The Real Imposture

Leslie Jamison for The New Yorker has a fantastic history of imposter syndrome, framed through the twinned but mirrored lenses of Pauline Clance and Suzanne Imes (the two white women who’d originally presented the idea) and Ruchika Tulshyan and Jodi-Ann Burey (the two women of color who later lodged the most prominent critique).

I’m not going to rehash the article here; you really do need to just make some time to read it. There’s just a couple of bits that come up along the way I want to highlight here.

For many younger women, there’s a horoscope effect at play: certain aspects of the experience, if defined capaciously enough, are so common as to be essentially universal. The Australian scholar and critic Rebecca Harkins-Cross—who often felt like an impostor during her university days, struggling with insecurities she now connects to her working-class background—has become suspicious of the ways impostor syndrome serves a capitalist culture of striving. She told me, “Capitalism needs us all to feel like impostors, because feeling like an impostor ensures we’ll strive for endless progress: work harder, make more money, try to be better than our former selves and the people around us.”

Much of the Tulshyan and Burey critique (as near as I can tell from the article, anyway) centers around how the idea of imposter syndrome served to internalize and pathologize into a personal responsibility something that’s more aptly a systemic and external force in need of direct challenge.

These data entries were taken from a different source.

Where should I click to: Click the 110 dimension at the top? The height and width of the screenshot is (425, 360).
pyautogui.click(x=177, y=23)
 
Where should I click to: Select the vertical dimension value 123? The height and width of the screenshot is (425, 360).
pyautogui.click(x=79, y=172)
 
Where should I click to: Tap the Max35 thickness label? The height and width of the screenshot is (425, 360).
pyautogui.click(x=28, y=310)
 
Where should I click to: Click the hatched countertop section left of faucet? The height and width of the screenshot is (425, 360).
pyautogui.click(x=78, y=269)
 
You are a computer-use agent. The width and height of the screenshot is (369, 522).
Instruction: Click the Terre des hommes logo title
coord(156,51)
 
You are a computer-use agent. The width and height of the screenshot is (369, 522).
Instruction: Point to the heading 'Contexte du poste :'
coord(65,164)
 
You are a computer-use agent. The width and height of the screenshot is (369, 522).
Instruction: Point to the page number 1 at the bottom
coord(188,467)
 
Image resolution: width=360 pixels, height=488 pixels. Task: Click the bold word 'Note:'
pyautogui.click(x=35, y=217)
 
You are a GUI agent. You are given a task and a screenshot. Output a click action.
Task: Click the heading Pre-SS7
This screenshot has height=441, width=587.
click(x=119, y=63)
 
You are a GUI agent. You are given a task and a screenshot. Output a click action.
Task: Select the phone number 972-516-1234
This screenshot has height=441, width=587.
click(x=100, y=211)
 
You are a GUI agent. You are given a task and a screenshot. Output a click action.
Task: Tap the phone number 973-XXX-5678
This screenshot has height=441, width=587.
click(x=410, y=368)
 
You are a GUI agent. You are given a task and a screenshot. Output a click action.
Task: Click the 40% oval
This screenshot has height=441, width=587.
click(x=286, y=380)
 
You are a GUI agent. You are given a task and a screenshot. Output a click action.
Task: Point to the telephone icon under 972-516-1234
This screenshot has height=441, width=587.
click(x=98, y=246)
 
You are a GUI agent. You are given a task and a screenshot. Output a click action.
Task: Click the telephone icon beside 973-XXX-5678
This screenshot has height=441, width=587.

Burey, who was born in Jamaica, didn’t feel like an impostor; she felt enraged by the systems that had been built to disenfranchise her. She also didn’t experience any yearning to belong, to inhabit certain spaces of power. “White women want to access power, they want to sit at the table,” she told me. “Black women say, This table is rotten, this table is hurting everyone.” She resisted knee-jerk empowerment rhetoric that seemed to encourage a damaging bravado: “I didn’t want to beef up myself to inflict more harm.”

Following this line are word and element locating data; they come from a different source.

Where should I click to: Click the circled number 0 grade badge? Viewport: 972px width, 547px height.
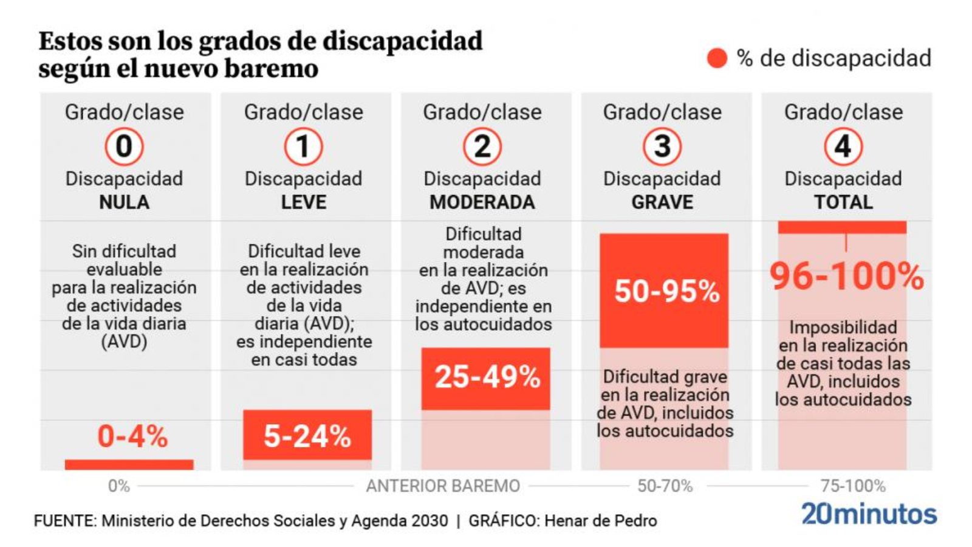[x=124, y=146]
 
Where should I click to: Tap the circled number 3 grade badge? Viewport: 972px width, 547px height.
[x=662, y=146]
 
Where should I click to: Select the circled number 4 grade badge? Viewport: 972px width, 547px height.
[x=843, y=146]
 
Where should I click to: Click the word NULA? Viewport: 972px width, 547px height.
[x=124, y=202]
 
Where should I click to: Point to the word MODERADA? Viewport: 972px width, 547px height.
[x=482, y=202]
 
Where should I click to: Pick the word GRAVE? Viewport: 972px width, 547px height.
[x=662, y=202]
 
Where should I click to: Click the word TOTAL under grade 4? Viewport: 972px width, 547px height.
[x=843, y=202]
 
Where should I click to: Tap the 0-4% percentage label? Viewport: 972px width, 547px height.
[x=132, y=436]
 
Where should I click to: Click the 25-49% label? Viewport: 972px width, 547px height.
[x=487, y=377]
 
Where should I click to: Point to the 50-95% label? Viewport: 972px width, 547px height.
[x=666, y=291]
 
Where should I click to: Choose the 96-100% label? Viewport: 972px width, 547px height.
[x=846, y=277]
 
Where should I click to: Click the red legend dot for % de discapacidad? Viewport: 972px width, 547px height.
[x=717, y=58]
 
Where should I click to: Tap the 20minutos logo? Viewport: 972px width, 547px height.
[x=869, y=514]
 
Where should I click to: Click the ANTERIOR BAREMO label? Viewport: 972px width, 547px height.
[x=443, y=486]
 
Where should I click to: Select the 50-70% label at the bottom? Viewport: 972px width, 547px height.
[x=665, y=486]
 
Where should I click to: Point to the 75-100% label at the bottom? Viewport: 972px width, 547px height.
[x=853, y=486]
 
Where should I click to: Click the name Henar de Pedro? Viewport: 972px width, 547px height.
[x=600, y=521]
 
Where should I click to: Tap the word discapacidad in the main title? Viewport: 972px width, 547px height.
[x=402, y=41]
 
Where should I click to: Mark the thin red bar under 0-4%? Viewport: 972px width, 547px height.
[x=129, y=465]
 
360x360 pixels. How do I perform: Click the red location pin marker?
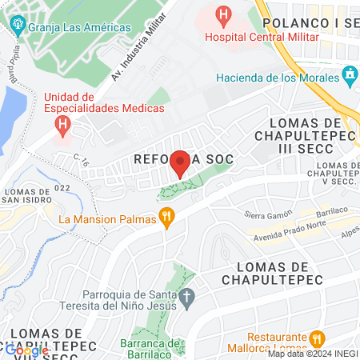180,163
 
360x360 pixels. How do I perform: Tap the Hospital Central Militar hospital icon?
223,14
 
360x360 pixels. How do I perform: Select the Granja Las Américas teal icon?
18,26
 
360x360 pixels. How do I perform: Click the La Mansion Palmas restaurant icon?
167,218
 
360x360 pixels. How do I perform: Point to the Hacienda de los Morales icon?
349,77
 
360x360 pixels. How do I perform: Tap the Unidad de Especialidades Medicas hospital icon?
62,124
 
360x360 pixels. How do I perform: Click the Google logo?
26,350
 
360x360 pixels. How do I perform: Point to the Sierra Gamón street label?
265,215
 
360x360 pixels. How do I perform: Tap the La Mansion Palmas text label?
108,218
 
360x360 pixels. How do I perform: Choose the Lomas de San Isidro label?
33,196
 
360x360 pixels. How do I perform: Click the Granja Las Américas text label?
78,27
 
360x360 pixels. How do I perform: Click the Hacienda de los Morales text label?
277,78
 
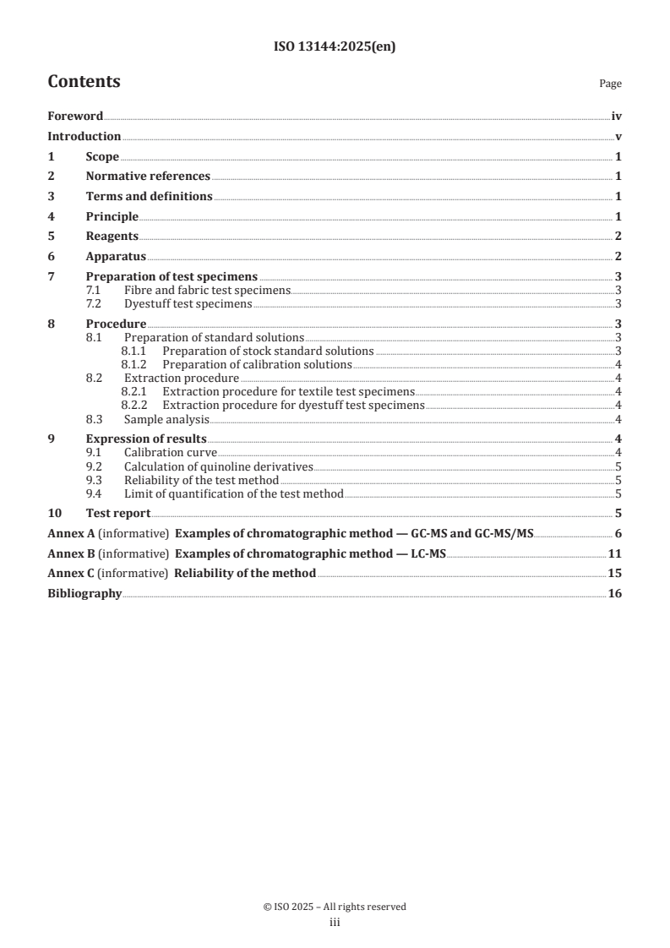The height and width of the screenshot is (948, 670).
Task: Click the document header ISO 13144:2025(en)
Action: pos(335,47)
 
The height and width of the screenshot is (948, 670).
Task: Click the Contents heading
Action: pos(84,82)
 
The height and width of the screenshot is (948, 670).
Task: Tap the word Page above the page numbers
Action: pos(610,84)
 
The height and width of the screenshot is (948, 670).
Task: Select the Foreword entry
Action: pos(75,117)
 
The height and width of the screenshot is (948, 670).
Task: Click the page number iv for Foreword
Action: pos(617,117)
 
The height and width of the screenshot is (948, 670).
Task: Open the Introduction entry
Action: pos(84,136)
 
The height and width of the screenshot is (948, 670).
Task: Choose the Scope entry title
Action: pos(102,156)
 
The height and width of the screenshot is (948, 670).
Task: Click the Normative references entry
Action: pos(148,177)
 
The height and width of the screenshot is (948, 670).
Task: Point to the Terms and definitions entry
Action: pos(149,196)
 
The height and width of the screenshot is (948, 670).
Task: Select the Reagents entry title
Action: pos(112,236)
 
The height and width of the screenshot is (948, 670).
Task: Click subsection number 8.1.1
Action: pos(134,351)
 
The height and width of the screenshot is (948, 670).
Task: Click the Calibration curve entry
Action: pos(171,452)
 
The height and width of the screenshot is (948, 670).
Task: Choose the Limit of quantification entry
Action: pos(233,493)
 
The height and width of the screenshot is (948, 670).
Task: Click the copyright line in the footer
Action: pos(335,907)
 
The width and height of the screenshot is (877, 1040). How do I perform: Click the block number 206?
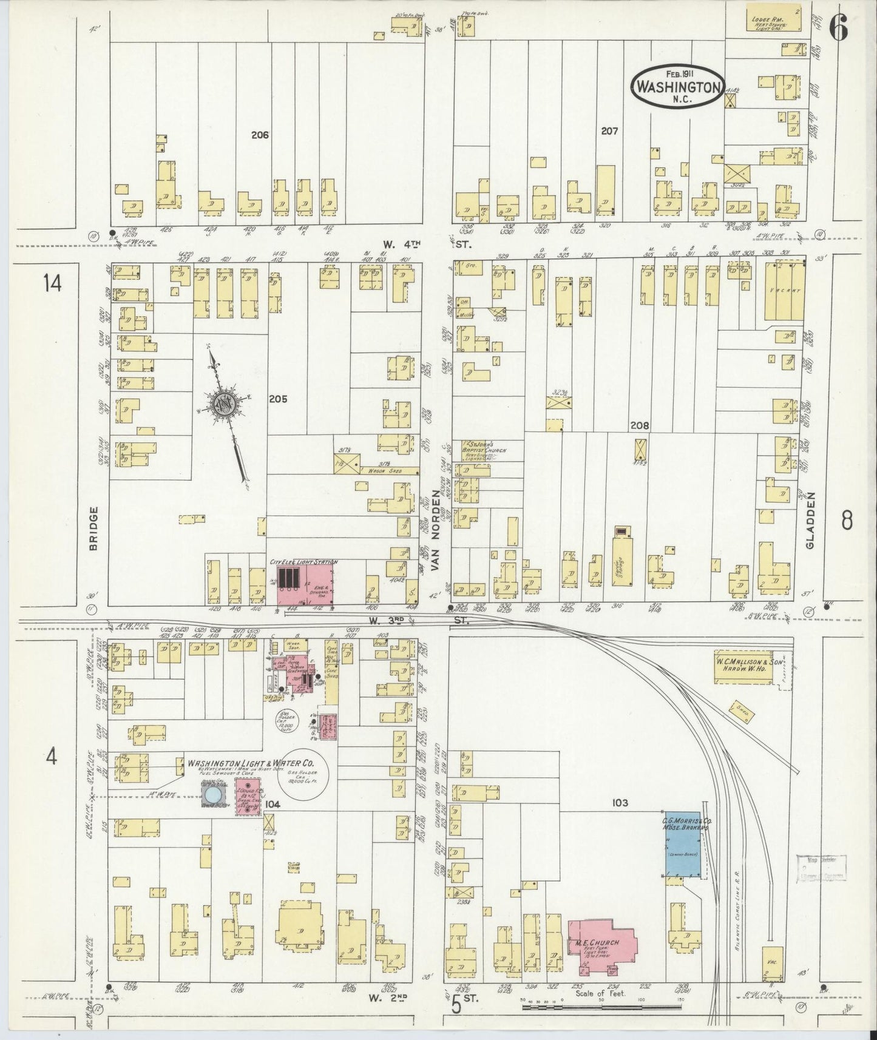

In other words, by arguing that people turn inward to solve a crisis of confidence, the forces arrayed against building solidarity and capacity will remain unbowed.

I’ve summoned a flavor of imposter syndrome myself (more than once) in the wake of my autism diagnosis. There’s a degree to which the idea can be limitedly helpful during the retcon that comes with a late diagnosis, although in my case it also was causing me to feel like I didn’t belong in the community of other autistics, either.

That said, even if this isn’t acknowledged (although it should be), those personal summonings, too, ultimately trace their origins to the fact that this is what extractive capital does to us: it pits us against one another under the false premise of scarcity. When we’re sold on (and sold to) the idea that we have no value unless we’re contributing to that very extraction, of course we’re going to land, both personally and politically, on alienation and othering—of our own selves, and of one another.

Maybe imposter syndrome really is us trying to remind ourselves of what we already know: that in ways both large and small we’ve let them break the world, and through the breaking of it, us. Inside, we know this is not who we are supposed to be.